What is required:
Copy each line of the entries that contains the word "link".

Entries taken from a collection
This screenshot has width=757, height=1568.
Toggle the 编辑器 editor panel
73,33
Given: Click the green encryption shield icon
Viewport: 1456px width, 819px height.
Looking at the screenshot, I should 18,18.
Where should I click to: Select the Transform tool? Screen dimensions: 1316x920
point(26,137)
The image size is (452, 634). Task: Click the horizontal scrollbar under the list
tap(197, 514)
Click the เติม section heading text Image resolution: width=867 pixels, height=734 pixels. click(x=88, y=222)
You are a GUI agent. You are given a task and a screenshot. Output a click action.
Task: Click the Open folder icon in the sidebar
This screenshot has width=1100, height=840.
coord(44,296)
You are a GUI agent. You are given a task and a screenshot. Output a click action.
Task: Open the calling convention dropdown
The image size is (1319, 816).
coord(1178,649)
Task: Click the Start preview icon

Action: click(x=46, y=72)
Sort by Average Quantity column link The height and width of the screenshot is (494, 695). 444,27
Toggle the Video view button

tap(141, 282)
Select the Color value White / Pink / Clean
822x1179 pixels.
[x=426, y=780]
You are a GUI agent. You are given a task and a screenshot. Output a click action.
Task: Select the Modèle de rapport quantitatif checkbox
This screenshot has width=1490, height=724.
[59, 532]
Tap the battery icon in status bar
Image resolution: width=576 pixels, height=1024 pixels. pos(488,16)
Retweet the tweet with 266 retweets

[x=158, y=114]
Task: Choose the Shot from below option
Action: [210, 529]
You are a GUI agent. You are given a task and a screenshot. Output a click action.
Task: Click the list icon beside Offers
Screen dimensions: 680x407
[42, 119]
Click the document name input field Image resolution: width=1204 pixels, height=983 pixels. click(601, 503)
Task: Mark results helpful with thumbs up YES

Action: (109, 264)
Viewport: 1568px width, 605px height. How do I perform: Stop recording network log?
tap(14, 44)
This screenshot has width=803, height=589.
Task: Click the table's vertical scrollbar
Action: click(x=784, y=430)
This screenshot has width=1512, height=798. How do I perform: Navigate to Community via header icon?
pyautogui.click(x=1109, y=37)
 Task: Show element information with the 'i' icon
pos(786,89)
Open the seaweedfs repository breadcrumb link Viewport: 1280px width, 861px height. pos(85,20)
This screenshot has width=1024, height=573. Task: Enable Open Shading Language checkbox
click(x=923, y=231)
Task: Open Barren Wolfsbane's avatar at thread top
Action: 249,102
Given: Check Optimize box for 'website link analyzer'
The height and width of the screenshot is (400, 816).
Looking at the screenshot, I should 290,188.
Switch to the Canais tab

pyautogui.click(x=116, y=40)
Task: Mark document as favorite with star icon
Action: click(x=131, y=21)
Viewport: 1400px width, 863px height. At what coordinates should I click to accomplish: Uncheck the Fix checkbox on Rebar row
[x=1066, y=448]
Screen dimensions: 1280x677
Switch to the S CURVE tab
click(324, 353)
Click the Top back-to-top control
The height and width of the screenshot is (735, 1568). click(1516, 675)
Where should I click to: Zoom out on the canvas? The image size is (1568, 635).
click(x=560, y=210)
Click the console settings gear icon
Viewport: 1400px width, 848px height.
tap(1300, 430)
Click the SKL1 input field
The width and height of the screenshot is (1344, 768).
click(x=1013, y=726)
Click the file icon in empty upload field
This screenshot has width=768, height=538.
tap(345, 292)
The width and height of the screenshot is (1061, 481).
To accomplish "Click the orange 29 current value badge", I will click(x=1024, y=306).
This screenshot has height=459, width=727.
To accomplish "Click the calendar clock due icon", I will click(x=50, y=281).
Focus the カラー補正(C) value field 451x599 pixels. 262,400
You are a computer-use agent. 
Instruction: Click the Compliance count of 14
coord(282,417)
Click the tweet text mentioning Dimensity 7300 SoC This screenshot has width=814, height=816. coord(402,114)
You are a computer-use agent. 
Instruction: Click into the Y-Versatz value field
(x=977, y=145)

Worked solution:
Sort by Average Quantity column link The height and width of the screenshot is (494, 695). 444,27
Open the seaweedfs repository breadcrumb link Viewport: 1280px width, 861px height. pos(85,20)
Given: Check Optimize box for 'website link analyzer'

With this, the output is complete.